Controversy is brewing in India over the preservation of world-class architecture, where the administration of the Indian Institute of Management in Ahmedabad announced plans to demolish 14 of 18 student residences designed by architect Louis Kahn and built in the 1960s and 1970s were.

After local and international outcry, an online meeting was canceled to receive new offers for the demolition.

One of the most important American architects in history, Kahn is known for masterpieces such as the Salk Institute in La Jolla, California, the Kimbell Art Museum in Fort Worth, and the Philips Exeter Academy Library in Exeter, New Hampshire. and the First Unitarian Church in Rochester, NY (He also had three families, spoke with bricks, and died on the floor of the men’s room at Penn Station.)

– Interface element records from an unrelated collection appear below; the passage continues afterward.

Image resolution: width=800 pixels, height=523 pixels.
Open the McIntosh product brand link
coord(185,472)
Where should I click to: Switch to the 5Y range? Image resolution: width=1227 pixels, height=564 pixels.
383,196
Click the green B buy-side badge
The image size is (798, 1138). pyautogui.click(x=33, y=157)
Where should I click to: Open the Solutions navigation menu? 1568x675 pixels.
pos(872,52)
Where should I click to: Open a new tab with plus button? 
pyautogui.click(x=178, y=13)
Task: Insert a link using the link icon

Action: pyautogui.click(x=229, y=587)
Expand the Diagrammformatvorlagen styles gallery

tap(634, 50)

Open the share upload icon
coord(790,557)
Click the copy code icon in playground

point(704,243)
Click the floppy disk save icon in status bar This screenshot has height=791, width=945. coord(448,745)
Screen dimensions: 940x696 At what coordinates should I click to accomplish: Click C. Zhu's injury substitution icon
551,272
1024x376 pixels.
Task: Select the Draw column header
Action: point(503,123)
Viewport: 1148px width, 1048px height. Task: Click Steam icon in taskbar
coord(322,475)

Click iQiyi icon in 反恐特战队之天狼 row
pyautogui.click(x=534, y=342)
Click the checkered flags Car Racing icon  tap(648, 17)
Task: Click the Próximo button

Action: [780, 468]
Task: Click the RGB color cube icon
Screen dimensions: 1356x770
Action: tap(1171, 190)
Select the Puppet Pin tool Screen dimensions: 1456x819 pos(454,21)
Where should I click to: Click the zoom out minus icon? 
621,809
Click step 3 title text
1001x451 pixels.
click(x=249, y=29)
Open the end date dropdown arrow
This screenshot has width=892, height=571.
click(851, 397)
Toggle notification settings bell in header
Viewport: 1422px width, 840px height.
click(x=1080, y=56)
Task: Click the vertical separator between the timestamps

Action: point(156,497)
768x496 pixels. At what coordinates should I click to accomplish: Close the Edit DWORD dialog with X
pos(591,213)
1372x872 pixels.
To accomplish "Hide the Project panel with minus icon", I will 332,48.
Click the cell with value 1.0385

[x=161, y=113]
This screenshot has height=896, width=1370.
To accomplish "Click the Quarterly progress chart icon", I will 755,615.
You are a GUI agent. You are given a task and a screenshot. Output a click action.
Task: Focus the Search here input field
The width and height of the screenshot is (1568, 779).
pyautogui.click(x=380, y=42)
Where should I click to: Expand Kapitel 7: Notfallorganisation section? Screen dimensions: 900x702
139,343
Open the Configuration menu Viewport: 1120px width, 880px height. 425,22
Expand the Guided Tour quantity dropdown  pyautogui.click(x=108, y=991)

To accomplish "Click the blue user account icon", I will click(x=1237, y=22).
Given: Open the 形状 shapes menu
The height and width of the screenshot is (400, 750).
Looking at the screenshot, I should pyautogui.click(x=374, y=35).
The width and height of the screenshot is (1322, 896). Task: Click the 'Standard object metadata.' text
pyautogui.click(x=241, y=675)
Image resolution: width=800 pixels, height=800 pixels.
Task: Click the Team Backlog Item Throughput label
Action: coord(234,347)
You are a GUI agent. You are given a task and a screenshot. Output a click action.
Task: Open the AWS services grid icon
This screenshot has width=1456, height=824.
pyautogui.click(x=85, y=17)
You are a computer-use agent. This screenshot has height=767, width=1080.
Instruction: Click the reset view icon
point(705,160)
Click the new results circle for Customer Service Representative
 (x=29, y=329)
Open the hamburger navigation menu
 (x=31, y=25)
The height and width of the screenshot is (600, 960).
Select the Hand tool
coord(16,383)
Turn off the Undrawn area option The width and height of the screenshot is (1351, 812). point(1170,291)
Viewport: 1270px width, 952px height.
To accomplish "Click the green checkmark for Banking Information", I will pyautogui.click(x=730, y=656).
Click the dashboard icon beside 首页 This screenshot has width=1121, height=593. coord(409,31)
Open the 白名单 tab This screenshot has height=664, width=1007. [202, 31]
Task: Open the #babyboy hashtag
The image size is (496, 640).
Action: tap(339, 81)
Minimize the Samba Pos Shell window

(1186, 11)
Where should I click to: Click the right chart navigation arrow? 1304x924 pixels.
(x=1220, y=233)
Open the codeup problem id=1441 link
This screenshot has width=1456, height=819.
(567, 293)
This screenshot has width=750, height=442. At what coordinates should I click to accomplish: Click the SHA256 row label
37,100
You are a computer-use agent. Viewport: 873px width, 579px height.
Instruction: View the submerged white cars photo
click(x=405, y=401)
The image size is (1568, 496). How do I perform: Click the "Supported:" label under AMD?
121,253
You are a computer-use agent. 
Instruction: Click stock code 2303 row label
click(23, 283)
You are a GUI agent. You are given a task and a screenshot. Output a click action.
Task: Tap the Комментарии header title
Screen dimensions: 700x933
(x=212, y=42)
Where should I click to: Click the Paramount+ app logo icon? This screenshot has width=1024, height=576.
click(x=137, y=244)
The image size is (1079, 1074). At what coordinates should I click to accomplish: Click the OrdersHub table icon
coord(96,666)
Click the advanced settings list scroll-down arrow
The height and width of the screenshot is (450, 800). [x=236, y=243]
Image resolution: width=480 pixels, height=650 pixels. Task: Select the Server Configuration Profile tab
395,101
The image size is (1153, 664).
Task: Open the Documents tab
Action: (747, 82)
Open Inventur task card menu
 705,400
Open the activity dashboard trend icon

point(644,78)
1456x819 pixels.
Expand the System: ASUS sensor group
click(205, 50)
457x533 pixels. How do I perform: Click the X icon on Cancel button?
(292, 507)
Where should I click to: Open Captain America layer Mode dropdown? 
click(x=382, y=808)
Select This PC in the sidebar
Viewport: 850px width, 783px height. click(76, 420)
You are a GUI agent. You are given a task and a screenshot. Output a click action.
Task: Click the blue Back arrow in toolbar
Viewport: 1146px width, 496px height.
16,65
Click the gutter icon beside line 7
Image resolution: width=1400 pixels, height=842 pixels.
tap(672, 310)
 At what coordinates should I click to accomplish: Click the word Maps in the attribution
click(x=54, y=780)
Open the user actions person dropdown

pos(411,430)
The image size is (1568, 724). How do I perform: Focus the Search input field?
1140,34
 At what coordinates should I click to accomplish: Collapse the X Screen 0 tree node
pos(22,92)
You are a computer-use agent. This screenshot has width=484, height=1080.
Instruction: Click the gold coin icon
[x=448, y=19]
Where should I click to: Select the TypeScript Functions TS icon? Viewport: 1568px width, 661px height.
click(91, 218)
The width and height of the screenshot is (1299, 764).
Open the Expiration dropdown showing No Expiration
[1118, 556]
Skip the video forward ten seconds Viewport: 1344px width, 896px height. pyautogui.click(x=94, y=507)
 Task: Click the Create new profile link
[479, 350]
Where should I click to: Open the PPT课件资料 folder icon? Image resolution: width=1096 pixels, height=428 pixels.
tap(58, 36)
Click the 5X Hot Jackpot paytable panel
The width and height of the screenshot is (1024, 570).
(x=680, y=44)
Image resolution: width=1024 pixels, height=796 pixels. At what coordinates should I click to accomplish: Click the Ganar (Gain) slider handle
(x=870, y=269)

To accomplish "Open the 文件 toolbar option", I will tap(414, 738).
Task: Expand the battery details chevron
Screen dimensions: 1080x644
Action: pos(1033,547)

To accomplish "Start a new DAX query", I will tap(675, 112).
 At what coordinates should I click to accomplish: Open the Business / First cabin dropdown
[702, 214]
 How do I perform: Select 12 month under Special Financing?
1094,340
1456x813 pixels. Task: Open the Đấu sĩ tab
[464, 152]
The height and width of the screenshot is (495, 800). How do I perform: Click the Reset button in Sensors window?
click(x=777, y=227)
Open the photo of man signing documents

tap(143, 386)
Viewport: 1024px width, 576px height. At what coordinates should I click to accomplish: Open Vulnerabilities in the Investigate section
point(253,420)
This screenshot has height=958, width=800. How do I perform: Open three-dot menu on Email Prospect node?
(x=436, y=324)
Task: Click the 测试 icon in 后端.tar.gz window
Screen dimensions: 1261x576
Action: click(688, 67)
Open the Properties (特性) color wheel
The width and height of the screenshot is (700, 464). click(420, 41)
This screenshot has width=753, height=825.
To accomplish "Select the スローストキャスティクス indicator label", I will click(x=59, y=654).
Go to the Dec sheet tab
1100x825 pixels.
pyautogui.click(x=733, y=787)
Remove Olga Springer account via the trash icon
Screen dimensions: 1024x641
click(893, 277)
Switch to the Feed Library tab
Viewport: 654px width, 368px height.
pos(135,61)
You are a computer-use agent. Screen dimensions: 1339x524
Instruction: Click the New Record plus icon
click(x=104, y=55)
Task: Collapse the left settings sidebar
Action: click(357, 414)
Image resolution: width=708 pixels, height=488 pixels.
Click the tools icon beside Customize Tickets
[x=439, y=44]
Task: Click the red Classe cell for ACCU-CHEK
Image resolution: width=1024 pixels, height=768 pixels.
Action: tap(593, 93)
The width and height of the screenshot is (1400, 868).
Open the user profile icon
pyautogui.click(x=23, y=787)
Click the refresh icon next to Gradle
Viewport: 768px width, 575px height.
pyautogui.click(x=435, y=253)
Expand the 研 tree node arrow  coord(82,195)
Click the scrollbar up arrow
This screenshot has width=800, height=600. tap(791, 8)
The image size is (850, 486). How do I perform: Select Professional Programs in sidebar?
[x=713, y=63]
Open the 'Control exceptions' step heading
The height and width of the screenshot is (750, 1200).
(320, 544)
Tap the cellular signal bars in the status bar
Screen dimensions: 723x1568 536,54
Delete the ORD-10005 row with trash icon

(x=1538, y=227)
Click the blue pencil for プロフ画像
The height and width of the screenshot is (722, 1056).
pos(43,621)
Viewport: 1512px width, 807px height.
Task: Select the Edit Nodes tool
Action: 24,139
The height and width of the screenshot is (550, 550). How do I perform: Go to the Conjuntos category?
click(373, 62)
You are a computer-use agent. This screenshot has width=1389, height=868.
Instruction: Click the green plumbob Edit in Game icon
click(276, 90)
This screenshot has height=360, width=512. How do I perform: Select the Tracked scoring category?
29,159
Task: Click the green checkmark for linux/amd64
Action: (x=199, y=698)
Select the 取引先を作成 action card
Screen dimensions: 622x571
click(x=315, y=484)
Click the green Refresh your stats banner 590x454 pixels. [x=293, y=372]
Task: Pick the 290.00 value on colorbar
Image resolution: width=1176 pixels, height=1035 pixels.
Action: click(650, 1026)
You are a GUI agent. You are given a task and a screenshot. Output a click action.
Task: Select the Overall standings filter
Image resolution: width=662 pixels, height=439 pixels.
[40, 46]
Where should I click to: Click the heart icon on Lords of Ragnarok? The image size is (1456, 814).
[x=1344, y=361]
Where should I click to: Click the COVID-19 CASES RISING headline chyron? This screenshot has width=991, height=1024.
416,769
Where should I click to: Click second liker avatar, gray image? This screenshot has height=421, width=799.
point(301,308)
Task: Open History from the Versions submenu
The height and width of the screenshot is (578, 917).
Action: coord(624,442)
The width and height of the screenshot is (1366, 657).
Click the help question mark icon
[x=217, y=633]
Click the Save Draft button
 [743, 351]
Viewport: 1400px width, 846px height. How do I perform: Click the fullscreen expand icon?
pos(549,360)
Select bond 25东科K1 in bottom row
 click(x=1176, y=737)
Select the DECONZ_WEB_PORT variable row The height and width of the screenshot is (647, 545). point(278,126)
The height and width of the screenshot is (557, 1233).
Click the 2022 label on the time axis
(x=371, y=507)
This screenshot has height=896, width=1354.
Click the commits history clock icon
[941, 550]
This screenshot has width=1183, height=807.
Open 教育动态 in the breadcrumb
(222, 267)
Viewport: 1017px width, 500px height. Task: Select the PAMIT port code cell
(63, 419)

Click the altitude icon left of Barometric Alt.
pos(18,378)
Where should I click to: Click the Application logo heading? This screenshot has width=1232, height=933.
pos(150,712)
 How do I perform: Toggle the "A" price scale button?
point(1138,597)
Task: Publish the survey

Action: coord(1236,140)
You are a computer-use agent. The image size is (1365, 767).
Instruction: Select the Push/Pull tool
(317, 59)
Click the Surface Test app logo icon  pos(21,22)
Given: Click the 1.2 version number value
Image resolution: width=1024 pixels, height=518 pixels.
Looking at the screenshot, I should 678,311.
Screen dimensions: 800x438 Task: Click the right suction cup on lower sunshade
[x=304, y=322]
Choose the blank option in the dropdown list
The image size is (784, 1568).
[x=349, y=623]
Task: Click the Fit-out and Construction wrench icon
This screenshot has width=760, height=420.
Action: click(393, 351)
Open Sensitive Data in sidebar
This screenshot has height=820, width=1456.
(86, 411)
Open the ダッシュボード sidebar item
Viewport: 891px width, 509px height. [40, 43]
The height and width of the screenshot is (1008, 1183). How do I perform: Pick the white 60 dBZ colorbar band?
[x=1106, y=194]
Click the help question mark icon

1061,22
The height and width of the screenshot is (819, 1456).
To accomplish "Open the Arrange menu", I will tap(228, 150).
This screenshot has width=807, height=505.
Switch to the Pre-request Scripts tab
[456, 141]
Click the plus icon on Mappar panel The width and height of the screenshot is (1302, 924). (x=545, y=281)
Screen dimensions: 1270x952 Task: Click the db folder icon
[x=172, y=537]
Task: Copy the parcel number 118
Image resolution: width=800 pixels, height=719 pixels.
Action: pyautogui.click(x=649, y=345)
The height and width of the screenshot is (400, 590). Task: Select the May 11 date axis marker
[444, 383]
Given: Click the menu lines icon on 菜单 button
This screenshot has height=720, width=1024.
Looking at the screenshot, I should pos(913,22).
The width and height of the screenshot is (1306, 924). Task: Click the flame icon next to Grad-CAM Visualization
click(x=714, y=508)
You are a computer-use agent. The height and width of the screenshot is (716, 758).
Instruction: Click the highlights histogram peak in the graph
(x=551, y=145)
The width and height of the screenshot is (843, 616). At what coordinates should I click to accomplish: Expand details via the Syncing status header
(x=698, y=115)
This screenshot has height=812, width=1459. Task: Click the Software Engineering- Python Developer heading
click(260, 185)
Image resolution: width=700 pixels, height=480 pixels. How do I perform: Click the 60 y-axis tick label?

The exposed red brick student dormitories in Ahmedabad are an integral part of the institute’s holistic campus design and are among the architect’s best works – with repetition, geometry, and manipulation of light and shadow. They illustrate Kahn’s ability to design buildings “in response to the cultures, climates, and traditions of their respective locations,” said historian William JR Curtis, who has contributed to Architectural Record and The Architectural Review on dormitory preservation support.

In a statement, the World Monuments Fund urged the institute’s administration to reconsider this, citing the project’s impact on the “modern development of Indian higher education” and environmentally conscious design, which continues to be an example of how to become a local climate builds. “The Kahn campus, designed as an ensemble, must be preserved in its entirety in order to protect the aesthetic, functional and symbolic values ​​it contains,” the statement said.

Supporters of the dormitories include the Council of Architecture, India, as well as architects and scholars, including the Pritzker Architecture Prize winners, Rafael Moneo, Alejandro Aravena, and Balkrishna Doshi (the architect who brought Kahn to India in the early 1960s) Letter. A Change.org petition had over 12,000 signatures on Thursday afternoon.

The director of the administrative institute, Errol D’Souza, defended the demolition plans in a letter to the alumni and called the structures “inanimate”, among other things because of “concrete and slabs falling from the roofs”. Brick deterioration causes cracks and water seepage; and structural problems following a 2001 earthquake.

The school had previously commissioned an extensive restoration project for the buildings, but reversed the course with the plan to rebuild.